La fonction de médiateur d'Averroès entre le monde antique et le monde moderne, entre
civilisation islamique et civilisation chrétienne est par ailleurs clairement évoquée grâce
notamment au personnage de Youssef qui risque sa vie pour transmettre des copies de ses
écrits en France.
La défense de la philosophie et de l'exercice d'une pensée rationnelle, qui est au centre de
l'oeuvre d'Averroès, est évidemment capitale dans le choix du personnage, le film se voulant lui
aussi une défense de la liberté de pensée et de création alors que les intégristes religieux ont
réussi à censurer son film précédent (L'Émigré) en Égypte. «La pensée a des ailes, nul ne peut
empêcher son envol», cette phrase du film vaut aussi bien pour Averroès que pour Chahine lui-
même.
Enfin, l'on devine que Youssef Chahine s'est intéressé à Averroès à travers l'image qu'en ont
donnée les intellectuels de la «Nadha» dont il est sans doute relativement proche: comme eux,
c'est un homme d'ouverture, de progrès, hostile à un intégrisme rétrograde et persécuteur.
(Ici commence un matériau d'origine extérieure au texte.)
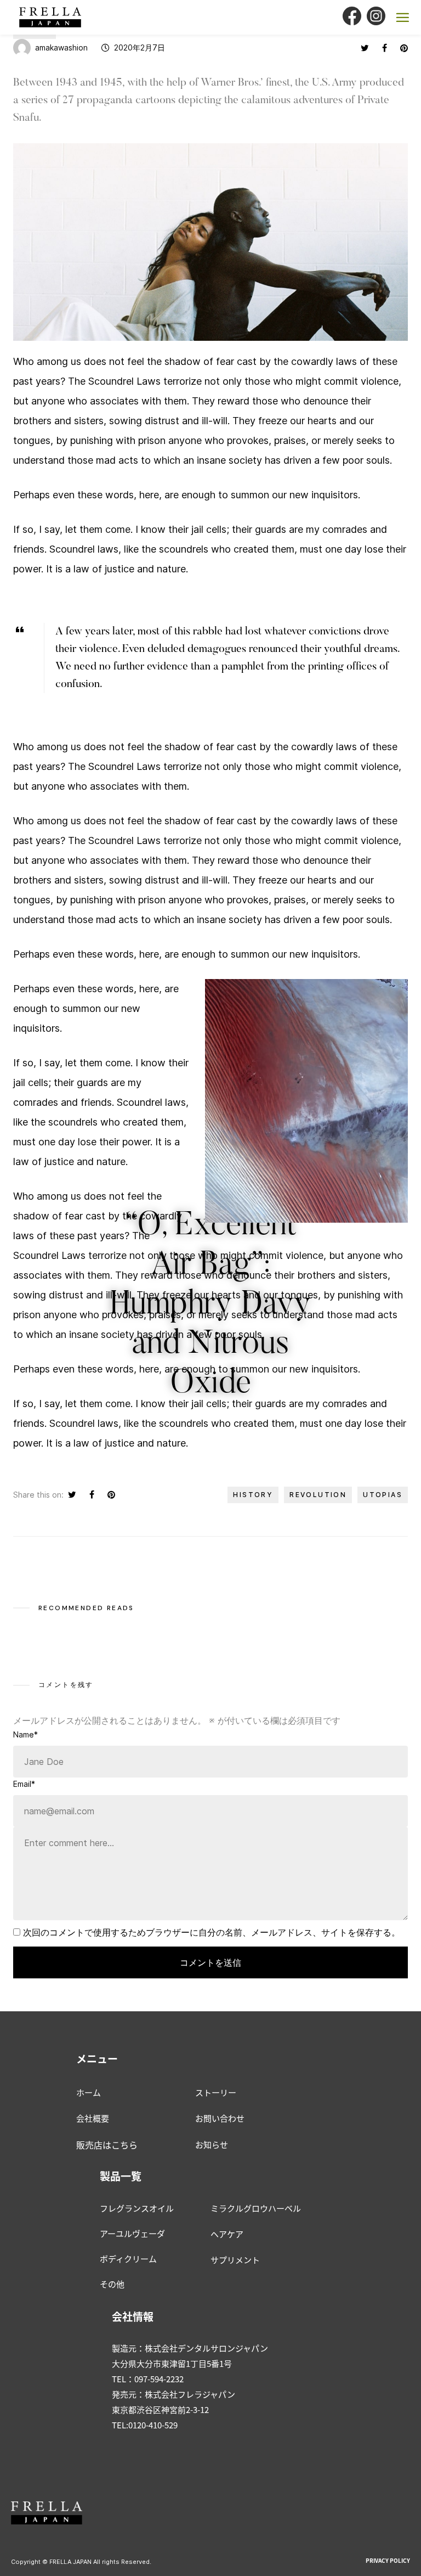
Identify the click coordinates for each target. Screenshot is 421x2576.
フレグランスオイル (137, 2208)
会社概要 (92, 2118)
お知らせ (211, 2144)
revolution (317, 1495)
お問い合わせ (219, 2118)
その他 (112, 2284)
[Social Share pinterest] (404, 47)
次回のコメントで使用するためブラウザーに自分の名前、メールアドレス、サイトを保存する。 (211, 1932)
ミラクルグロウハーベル (255, 2208)
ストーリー (215, 2092)
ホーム (88, 2092)
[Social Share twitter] (365, 47)
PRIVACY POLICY (388, 2560)
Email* (24, 1783)
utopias (382, 1495)
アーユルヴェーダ (132, 2233)
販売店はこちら (107, 2144)
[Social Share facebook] (384, 47)
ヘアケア (226, 2234)
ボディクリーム (128, 2258)
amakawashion (61, 47)
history (253, 1495)
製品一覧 (120, 2175)
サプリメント (235, 2259)
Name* (25, 1734)
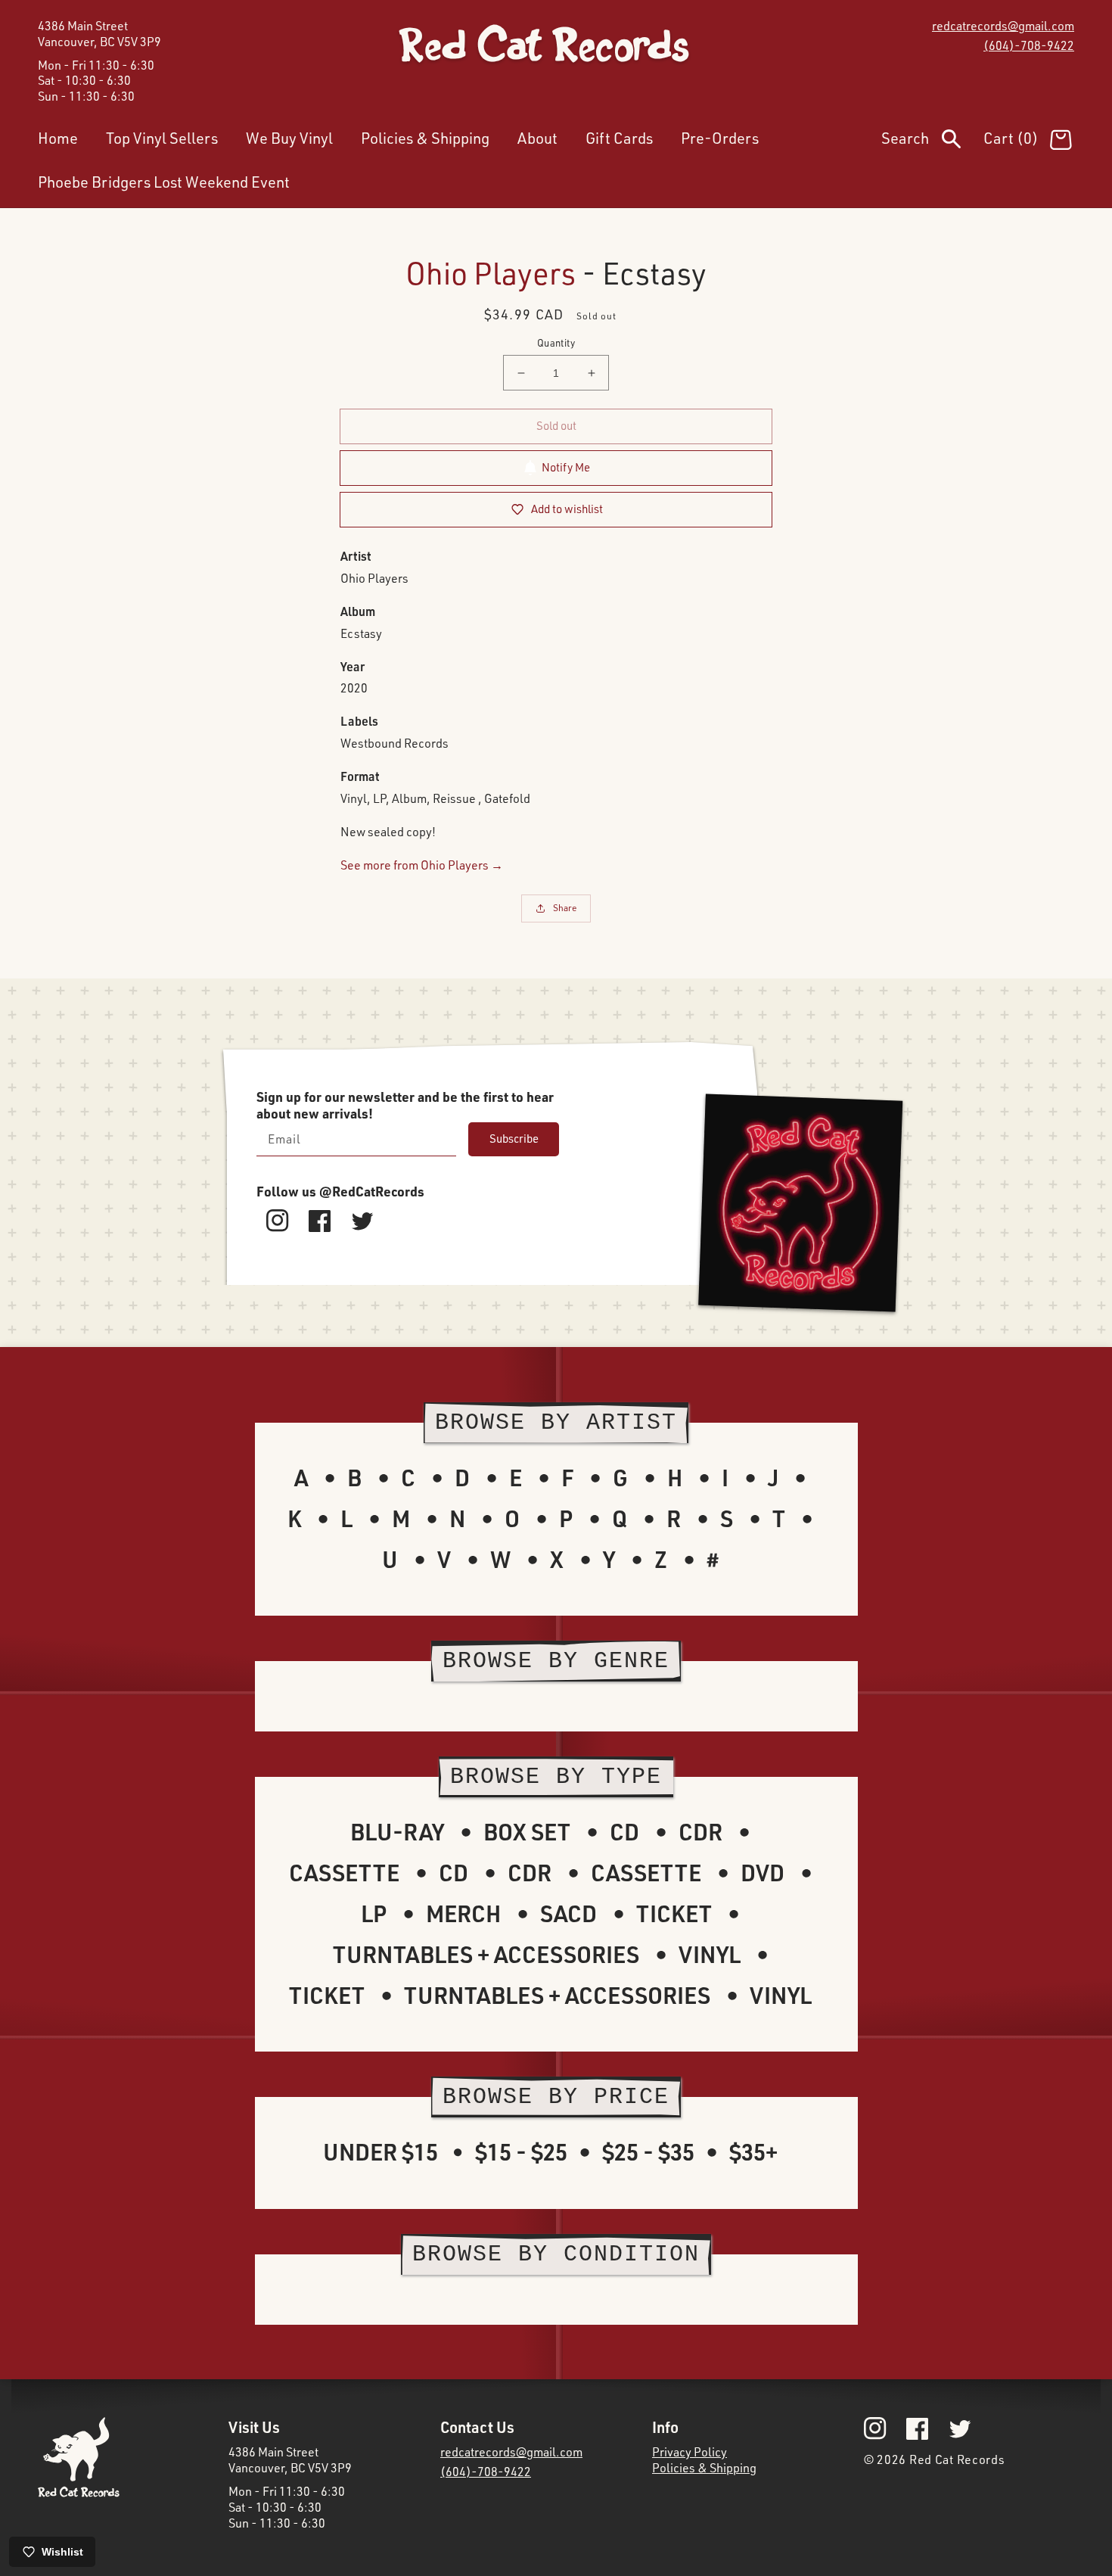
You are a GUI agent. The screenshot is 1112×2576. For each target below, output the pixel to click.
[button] (932, 141)
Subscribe (514, 1138)
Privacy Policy (689, 2451)
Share (565, 907)
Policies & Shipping (704, 2467)
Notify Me (566, 467)
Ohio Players (490, 273)
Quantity (556, 343)
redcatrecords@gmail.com (1003, 25)
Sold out (556, 425)
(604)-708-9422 (1028, 45)
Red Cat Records (957, 2459)
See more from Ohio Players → (421, 865)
En
ce sens, Averroès apparaît effectivement dans le film plus comme un emblème celui de la
liberté de pensée que comme une figure historique dont il s'agirait de restituer avec une
exactitude totale la philosophie (le texte de présentation ci-dessus souligne le caractère élitiste
des positions d'Averroès, caractéristique négligée par Chahine). Michel Con
© Centre culturel
Les Grignoux (Liège)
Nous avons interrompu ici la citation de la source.